‘Avengers: Infinity War,’ Marvel’s main event
April 30, 2018
“Avengers: Infinity War” is finally here. It has been said by many, but the last 10 years of Marvel movies have all culminated to this film. After almost 20 movies dedicated to creating and developing these characters, audiences have grown to love and care about everyone featured here.
When gathering my thoughts about this movie, I realized this is a movie where the surrounding context matters. You will have a drastically different viewing experience if you were to watch it with the same lens that you would watch any other movie with, because “Avengers: Infinity War” is not a movie, it is an event.
This entire universe is built on a web of interconnected relationships with more than 20 different heroes. The film takes those characters and pits them against their greatest foe and the film executes this premise in the best way it possibly could. I contribute all of this to the meticulous direction from the studio and the directors.
Overall the film does two key things that makes this movie a feat: it focuses on establishing a worthy villain and compartmentalizes the characters into groups so as to not muddle the story.
Marvel has had a reputation of having a “villain problem,” featuring antagonists that have little motivation or impact on the characters or audiences emotionally.
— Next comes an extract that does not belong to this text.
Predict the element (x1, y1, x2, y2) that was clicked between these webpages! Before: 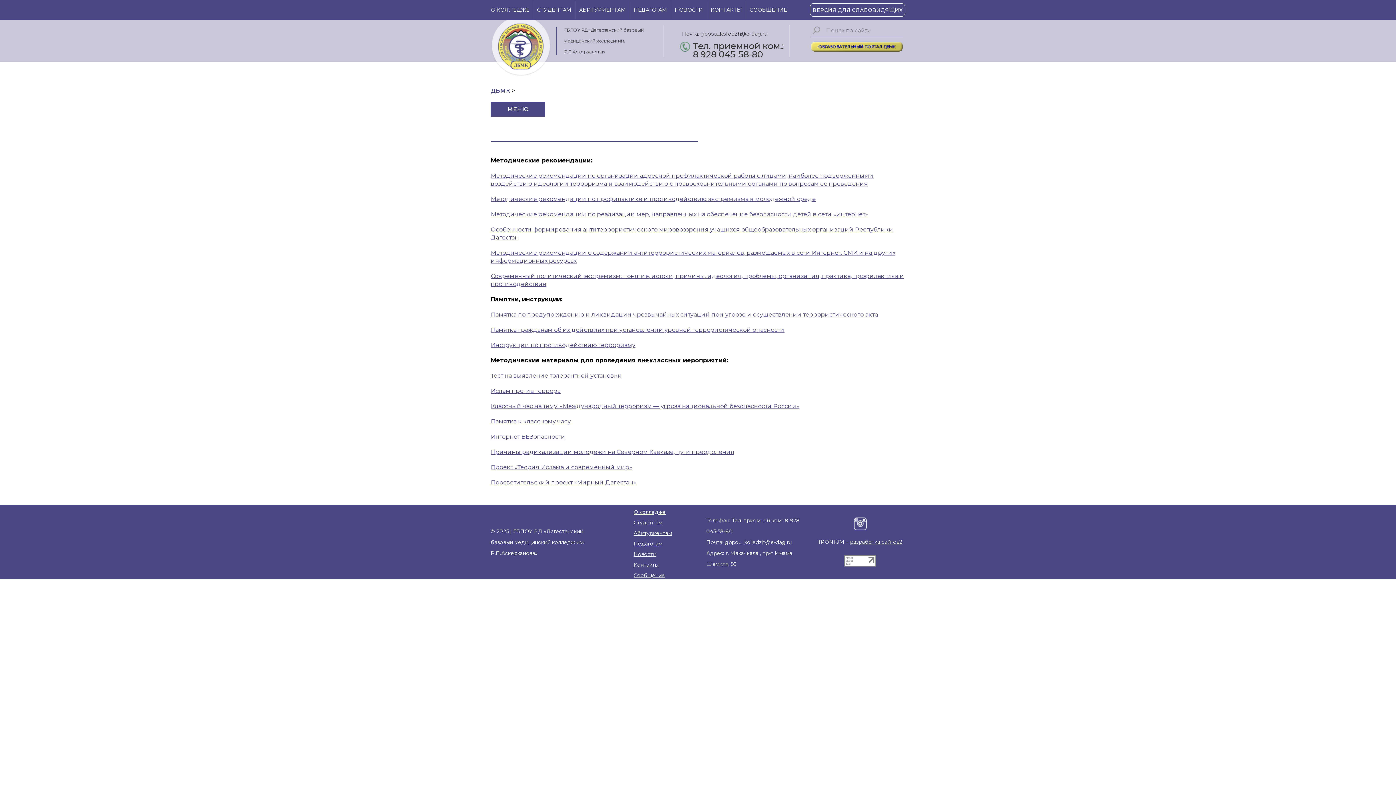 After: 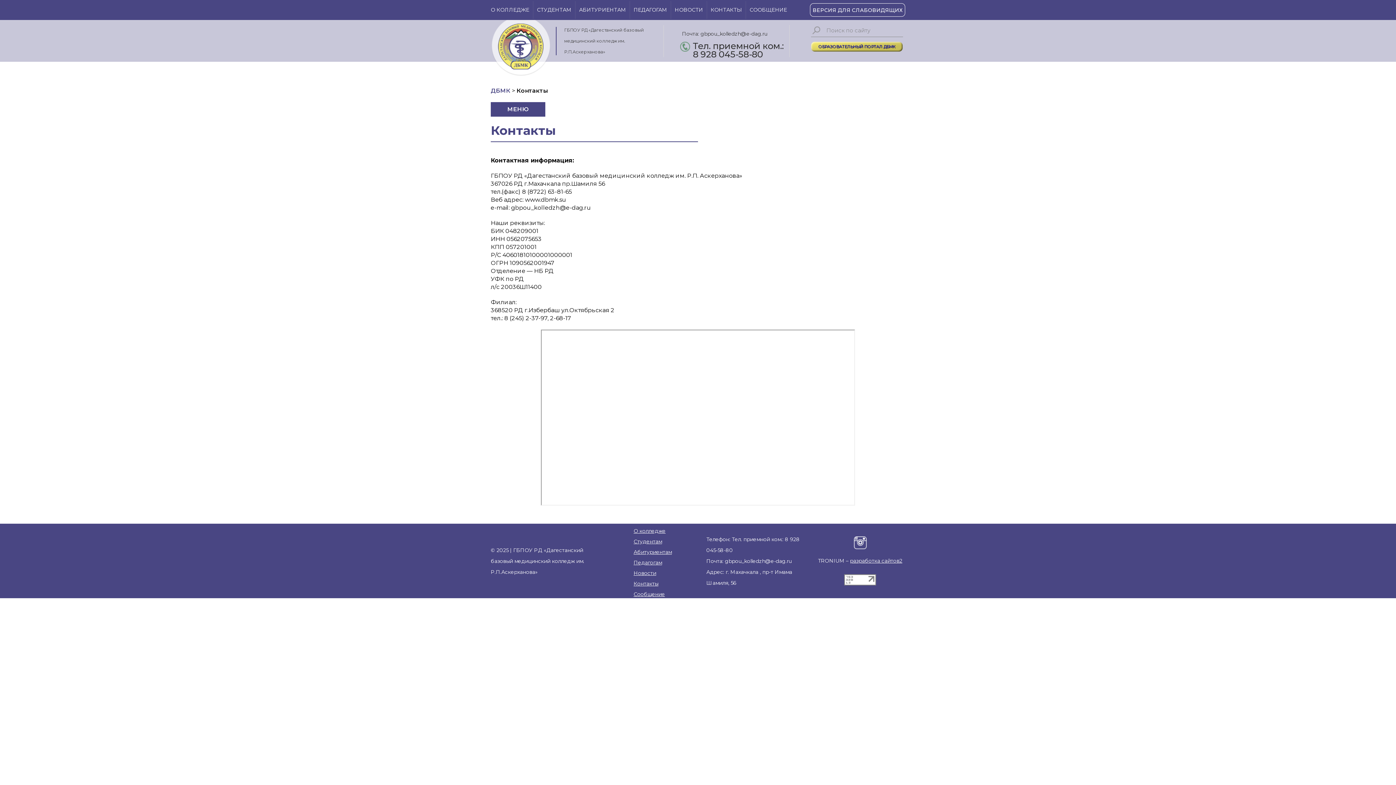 Action: bbox: (710, 0, 742, 20) label: КОНТАКТЫ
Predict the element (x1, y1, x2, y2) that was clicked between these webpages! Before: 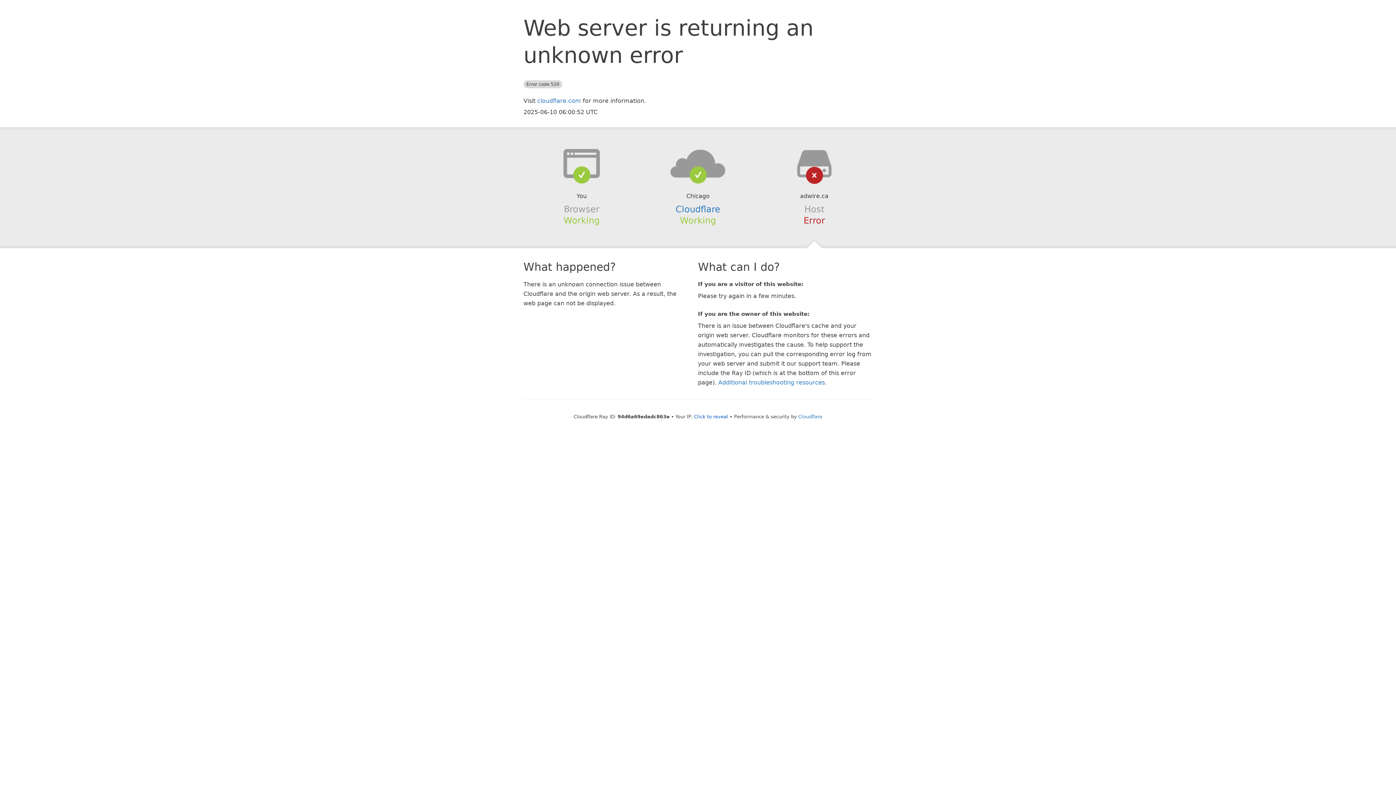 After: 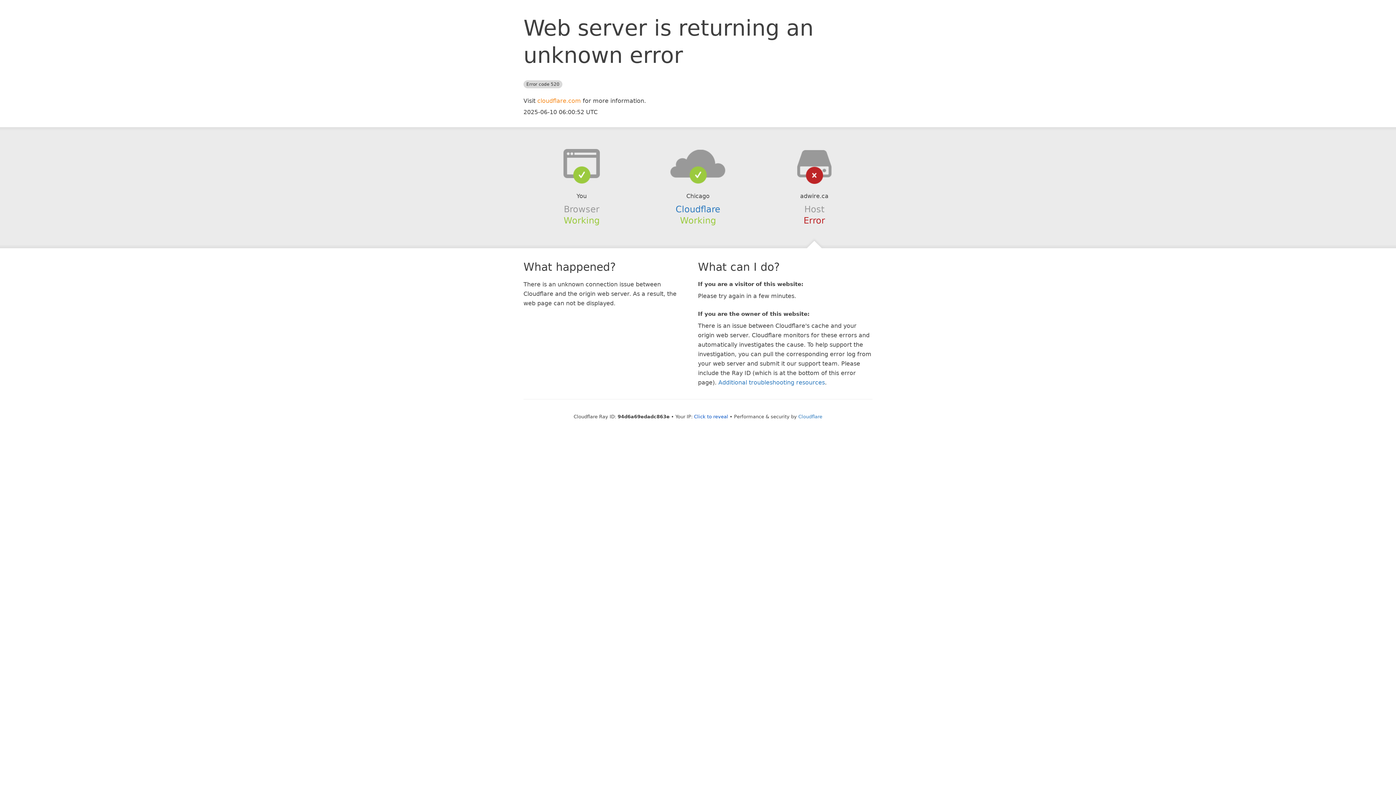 Action: bbox: (537, 97, 581, 104) label: cloudflare.com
However, after the last four films in the series, this is not a problem for them anymore — especially with Thanos.
Without giving plot details away, I will say that Thanos is the most intimidating villain in any comic book movie ever. I would go as far to say he is on par with and in some ways exceeds Heath Ledger’s Joker. He has a clear motivation, a dominating physical and emotional presence and is fearfully unpredictable. You understand where he comes from, but not enough to justify his sociopathic, harsh actions.
The visual effects for Thanos are brilliant. They capture the essence of actor Josh Brolin and really make the character feel real, even though you know it is a big computer-generated bad guy. The directors put the majority of the focus of the movie on his character making him a menacing antagonist and one that justifies all the anticipation and build up dedicated to the character in the last 10 years.
Another job directors Anthony and Joe Russo did to make the film work was structure the movie in a way that wasn’t a mess. Marvel has created a sandbox full of more than 20 heroes all being featured in this movie. Rather than featuring them all working together, the film is structured into around five or six different stories all tied together by the shared goal of defeating Thanos. This was a clever way for the film to feature everyone and give them something to do during the film.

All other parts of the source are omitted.